Aseptic technique should continue as the needle is used to access a vial.2 Improper insertion of a needle can lead to coring, which happens when a part of the rubber closure becomes stuck in the needle.2 In many cases, this rubber may end up in the final admixture, putting a patient who receives the product at significant risk of harm. To properly enter the vial, the needle should be faced bevel side up and angled at 45 degrees.2 Once the bevel has entered the vial, the needle can then be positioned upright.2 No matter how well this process is done, all final products should be inspected for potential rubber particles.

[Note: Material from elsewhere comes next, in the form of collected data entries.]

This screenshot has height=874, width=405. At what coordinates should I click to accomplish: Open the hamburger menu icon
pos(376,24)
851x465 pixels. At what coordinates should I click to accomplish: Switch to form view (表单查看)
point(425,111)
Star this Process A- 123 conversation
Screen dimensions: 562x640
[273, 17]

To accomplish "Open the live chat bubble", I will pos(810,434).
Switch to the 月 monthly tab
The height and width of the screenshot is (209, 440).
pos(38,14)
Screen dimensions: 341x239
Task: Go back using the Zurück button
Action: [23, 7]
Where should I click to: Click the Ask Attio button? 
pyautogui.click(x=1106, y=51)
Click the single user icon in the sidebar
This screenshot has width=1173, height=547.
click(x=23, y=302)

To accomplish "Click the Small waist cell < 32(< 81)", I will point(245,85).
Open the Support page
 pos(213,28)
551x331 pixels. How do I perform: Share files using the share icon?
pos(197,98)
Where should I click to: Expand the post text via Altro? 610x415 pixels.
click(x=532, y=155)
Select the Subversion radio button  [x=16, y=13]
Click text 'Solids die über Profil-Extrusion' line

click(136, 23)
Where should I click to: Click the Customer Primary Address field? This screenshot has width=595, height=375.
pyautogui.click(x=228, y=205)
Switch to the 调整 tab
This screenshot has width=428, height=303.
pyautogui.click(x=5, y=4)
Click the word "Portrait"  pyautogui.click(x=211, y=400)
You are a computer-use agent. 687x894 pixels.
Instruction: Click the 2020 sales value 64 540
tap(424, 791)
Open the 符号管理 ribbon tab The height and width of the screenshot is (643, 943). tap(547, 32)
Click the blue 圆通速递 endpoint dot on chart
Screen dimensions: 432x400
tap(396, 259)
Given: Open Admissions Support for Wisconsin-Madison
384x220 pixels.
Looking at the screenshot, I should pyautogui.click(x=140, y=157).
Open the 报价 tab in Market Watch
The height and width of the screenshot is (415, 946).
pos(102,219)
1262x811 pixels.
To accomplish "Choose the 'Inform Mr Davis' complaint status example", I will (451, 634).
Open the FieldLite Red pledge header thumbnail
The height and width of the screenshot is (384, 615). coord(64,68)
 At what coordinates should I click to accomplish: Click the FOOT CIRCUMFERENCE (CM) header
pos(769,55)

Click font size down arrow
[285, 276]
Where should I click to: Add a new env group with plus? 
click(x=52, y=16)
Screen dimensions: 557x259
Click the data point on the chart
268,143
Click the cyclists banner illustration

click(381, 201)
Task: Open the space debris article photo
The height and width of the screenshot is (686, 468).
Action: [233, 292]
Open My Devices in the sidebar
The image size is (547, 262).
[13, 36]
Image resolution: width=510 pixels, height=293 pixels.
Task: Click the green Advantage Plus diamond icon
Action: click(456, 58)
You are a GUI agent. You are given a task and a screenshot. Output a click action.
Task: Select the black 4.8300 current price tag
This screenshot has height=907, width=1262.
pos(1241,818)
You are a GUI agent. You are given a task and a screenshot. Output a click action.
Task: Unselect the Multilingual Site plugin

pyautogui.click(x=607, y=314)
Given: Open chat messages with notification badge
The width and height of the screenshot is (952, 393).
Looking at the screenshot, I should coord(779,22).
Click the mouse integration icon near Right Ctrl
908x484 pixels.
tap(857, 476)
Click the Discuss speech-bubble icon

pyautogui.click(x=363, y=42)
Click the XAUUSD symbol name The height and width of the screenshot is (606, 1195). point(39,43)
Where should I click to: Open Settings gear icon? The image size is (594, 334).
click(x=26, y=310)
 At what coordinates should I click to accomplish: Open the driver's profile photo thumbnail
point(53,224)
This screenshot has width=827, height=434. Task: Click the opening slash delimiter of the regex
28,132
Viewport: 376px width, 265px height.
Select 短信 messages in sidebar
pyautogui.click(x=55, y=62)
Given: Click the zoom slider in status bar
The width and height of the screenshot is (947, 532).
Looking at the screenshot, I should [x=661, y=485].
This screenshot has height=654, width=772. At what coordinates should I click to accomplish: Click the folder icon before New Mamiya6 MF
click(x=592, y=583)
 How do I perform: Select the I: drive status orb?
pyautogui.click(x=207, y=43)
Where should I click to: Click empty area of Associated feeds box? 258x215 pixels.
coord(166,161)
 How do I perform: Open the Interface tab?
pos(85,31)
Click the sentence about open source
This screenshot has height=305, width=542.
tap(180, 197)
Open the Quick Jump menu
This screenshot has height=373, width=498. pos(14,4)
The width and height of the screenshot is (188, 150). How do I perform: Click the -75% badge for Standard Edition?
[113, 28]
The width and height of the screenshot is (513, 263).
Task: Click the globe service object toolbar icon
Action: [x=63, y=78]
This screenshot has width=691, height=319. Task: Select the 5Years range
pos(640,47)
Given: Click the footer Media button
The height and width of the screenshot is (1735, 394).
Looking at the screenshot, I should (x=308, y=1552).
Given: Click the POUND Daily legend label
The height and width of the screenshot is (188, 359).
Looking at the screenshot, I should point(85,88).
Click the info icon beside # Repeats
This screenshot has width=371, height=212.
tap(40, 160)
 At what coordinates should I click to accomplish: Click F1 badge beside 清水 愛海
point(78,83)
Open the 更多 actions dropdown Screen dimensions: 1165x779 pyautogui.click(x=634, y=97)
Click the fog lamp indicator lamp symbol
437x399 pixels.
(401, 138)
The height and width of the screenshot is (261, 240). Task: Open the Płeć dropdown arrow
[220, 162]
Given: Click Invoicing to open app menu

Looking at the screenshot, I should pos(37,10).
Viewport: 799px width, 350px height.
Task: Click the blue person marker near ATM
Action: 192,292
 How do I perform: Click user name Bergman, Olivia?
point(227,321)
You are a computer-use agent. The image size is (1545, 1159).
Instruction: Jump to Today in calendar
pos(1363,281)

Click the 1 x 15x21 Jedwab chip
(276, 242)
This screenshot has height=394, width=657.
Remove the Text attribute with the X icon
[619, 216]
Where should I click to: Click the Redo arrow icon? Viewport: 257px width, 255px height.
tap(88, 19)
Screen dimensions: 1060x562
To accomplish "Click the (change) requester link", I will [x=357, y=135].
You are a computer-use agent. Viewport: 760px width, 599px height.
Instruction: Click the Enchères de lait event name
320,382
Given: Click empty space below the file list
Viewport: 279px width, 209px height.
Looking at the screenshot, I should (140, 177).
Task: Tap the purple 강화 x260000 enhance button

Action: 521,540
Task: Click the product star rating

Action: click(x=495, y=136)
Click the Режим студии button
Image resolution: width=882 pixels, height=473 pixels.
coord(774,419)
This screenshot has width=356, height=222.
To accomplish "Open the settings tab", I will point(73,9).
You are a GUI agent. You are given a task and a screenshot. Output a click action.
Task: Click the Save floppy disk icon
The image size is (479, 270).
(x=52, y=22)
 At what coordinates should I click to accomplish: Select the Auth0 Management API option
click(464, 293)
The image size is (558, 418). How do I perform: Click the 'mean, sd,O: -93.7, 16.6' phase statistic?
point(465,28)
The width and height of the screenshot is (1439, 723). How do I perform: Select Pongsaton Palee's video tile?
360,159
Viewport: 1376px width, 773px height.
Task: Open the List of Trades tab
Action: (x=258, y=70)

The first step of withdrawing a solution from a vial is drawing up an amount of air into the syringe that is equivalent to the volume of solution to be withdrawn.2 This is necessary because vials are closed systems that are at an equal pressure with the outside atmosphere.2 After puncturing the vial, the vial and syringe should be inverted, so the vial is above the syringe to ensure first air reaches all critical sites.2 To do this in an aseptic manner, compounding personnel can use a “see-saw” motion.2 The steps include:2


Place one hand on the bottom of the vial (palm facing the HEPA filter) and hold the vial between the thumb and forefinger.

Hold the barrel of the syringe near the flange with the other hand, palm facing the HEPA filter.

Rotate the vial in a vertical fashion upward.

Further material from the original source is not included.